Since the desired outcome would be of sustained change rather than a temporary improvement, the available duration of post-switch follow-up is a key consideration when analyzing results.

This was illustrated by Hall and colleagues who reported significant improvement in BCVA at 6 months (from 20/64 to 20/52, p = 0.036), but no such improvement was recorded at 12 months of follow-up (from 20/64 to 20/66) [27].

There are now emerging data on “switchback” cohorts, demonstrating that while switching may have an effect it may be limited in nature, and there are situations where switching back to an agent which was deemed ineffective in the past may actually produce clinically significant results. This was recently reported by Despreaux and colleagues in a study where 47 eyes with nAMD were switched back from aflibercept to ranibizumab demonstrating a short-term benefit of this switchback in patients who had shown no benefit from the initial switch from ranibizumab to aflibercept [43].
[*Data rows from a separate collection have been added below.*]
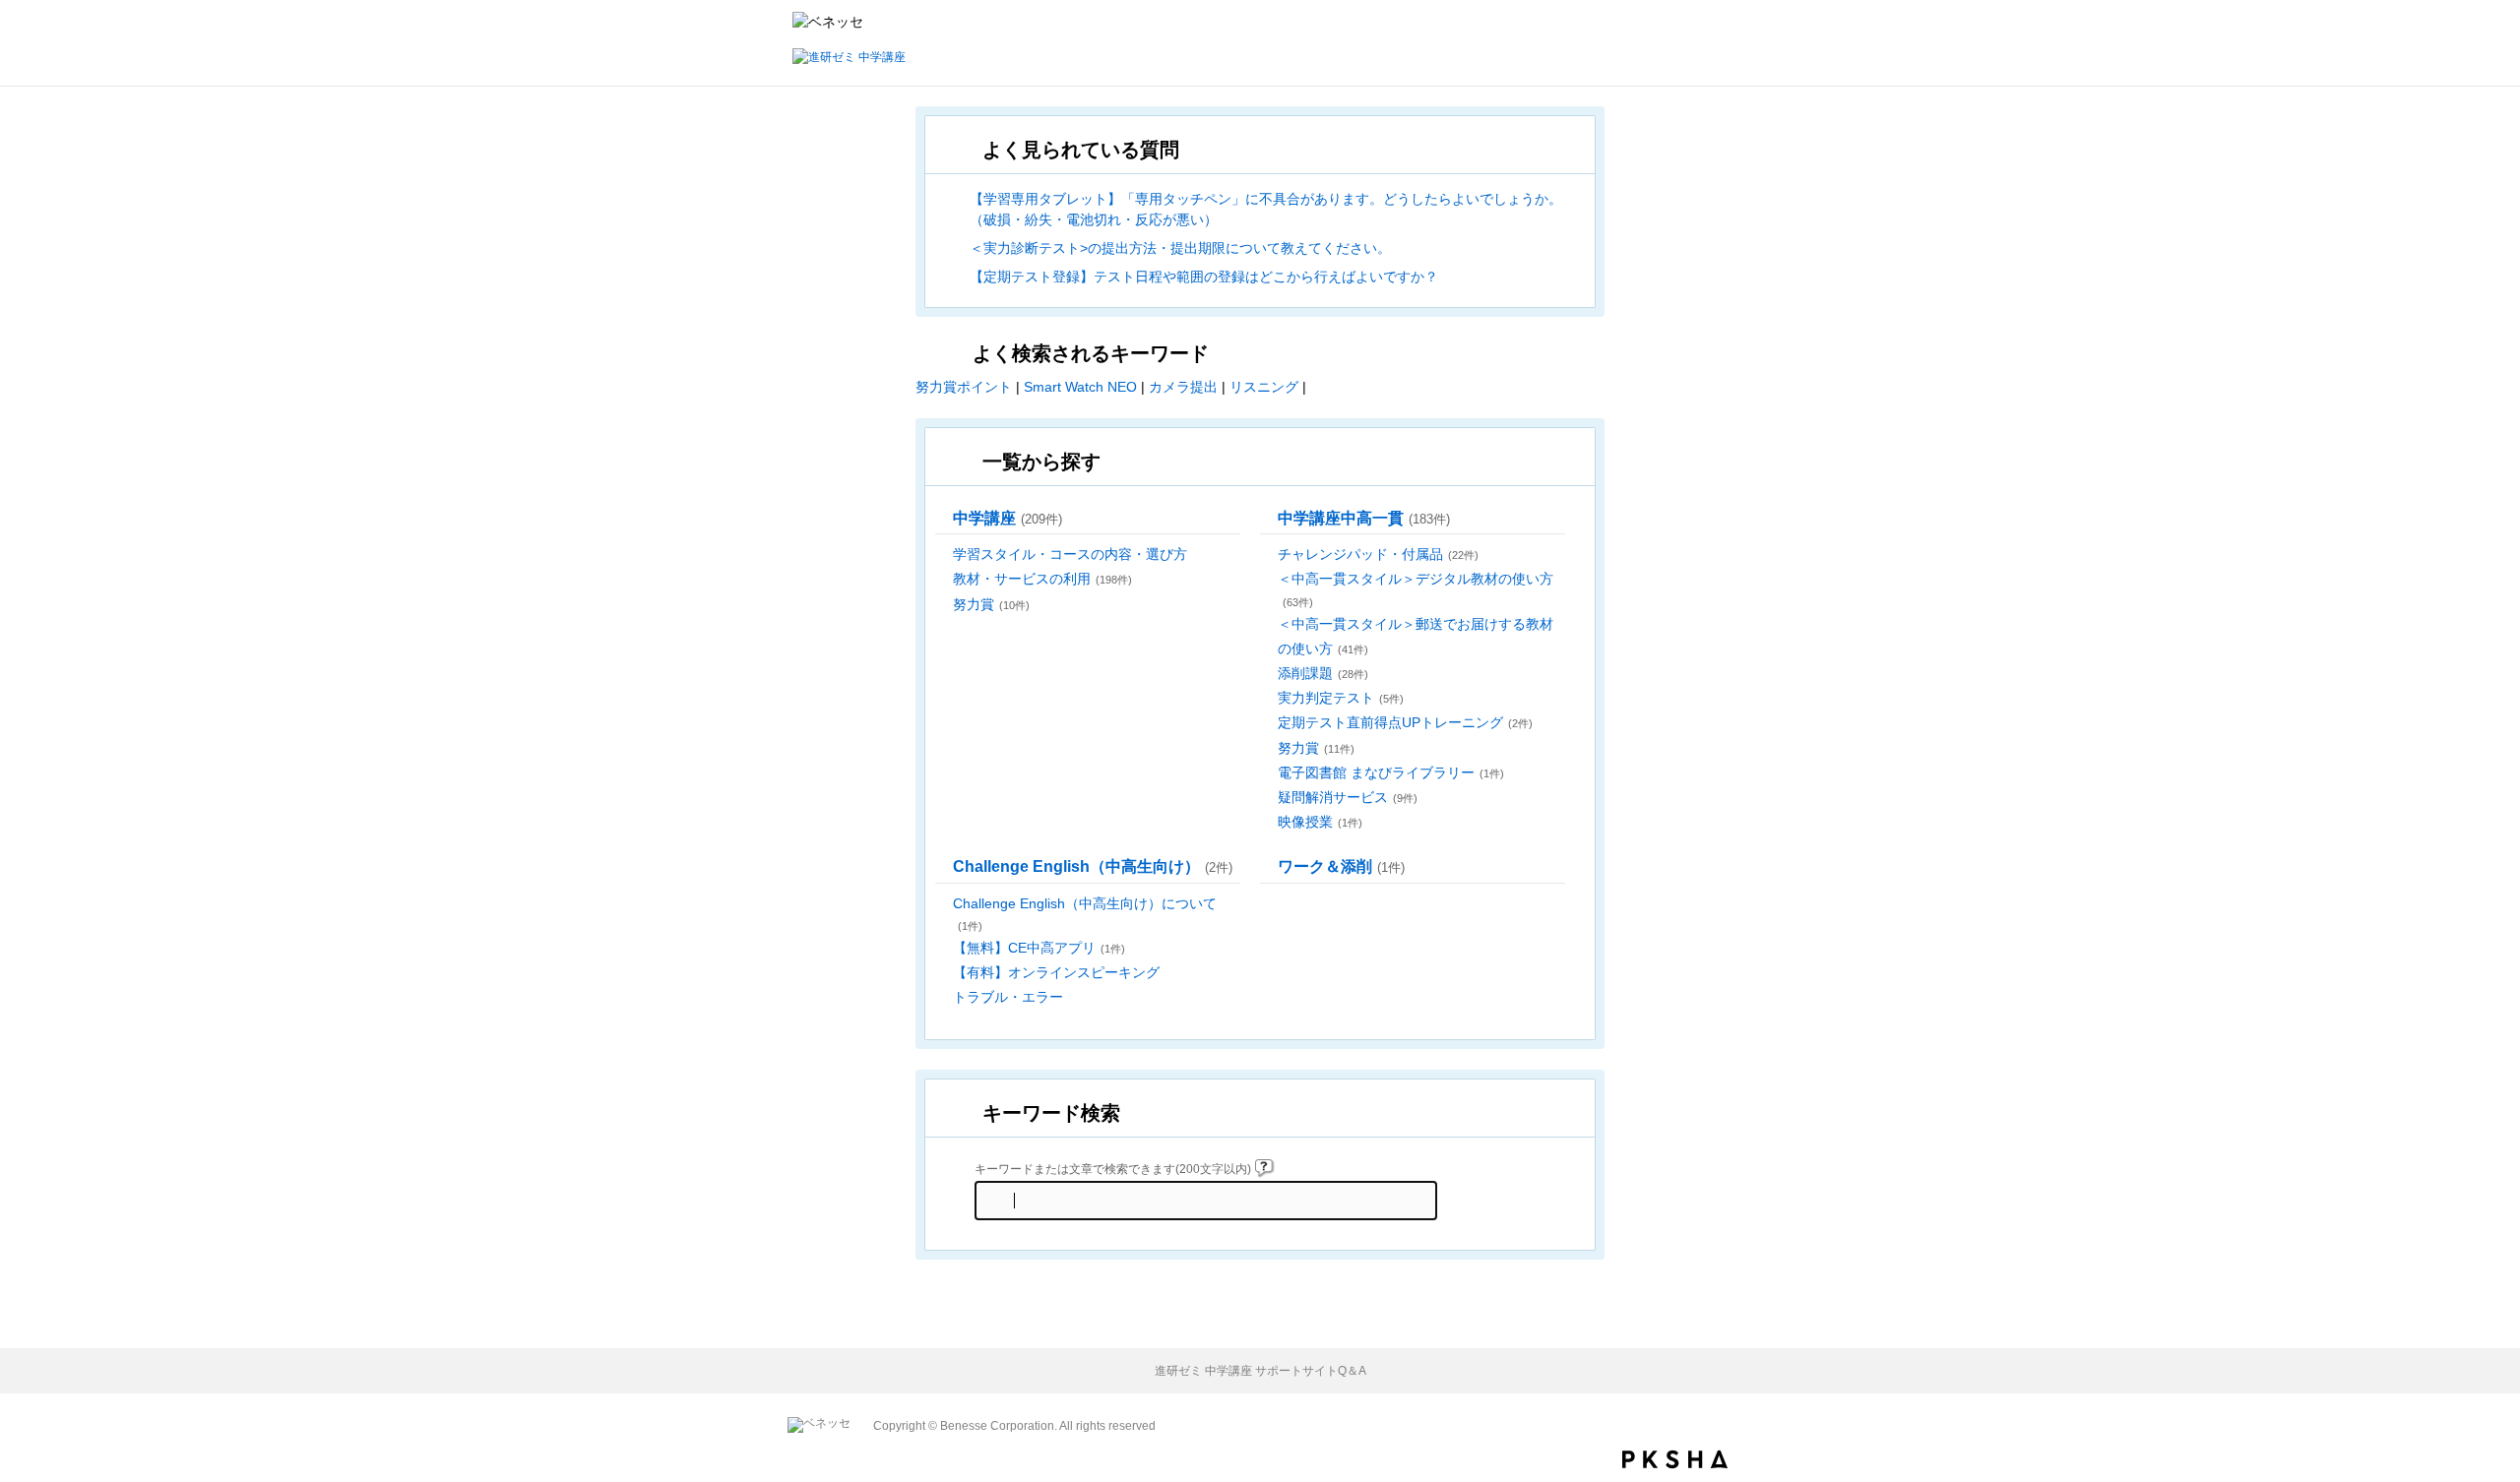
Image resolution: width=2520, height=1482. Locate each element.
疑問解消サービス (1348, 797)
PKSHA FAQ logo (1675, 1459)
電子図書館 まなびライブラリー (1391, 772)
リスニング (1263, 387)
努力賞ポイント (963, 387)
One major limitation to these studies is the lack of uniform guidelines for switching treatment and also the pooling of data from heterogeneous patient cohorts that were treated by different retina specialists. In most cases, these publications provide little or no information regarding the treatment regimen prior to or after the switch. This of course may impact both functional and anatomical outcomes and be significant in the definition of treatment failure. Also, the timing of switch is not provided or is not uniform, making it difficult to draw conclusions on the optimal time for treatment switch, which could potentially be after 3 injections, 6 injections, or perhaps more. All of these are crucial questions in the current clinical environment, and additional well-designed larger studies would be needed to answer them.

In conclusion, switching anti-VEGF agents from bevacizumab to ranibizumab may be of benefit for patients who fail to improve with intravitreal bevacizumab injections. Ranibizumab was shown in various the publications included in this analysis as a good alternative treatment in nAMD after bevacizumab failure. When switching from either bevacizumab or ranibizumab to aflibercept, anatomical improvement was seen in most cases, but only a minority of publications described improvement in functional outcomes. To date, there are no data available on direct switch from bevacizumab to aflibercept.

While we do not aim to provide a definitive treatment guideline as to “what to inject next,” this publication review may be useful to manage our expectations as retina specialists, as well as inform our patients of what to expect when treatment switch is recommended.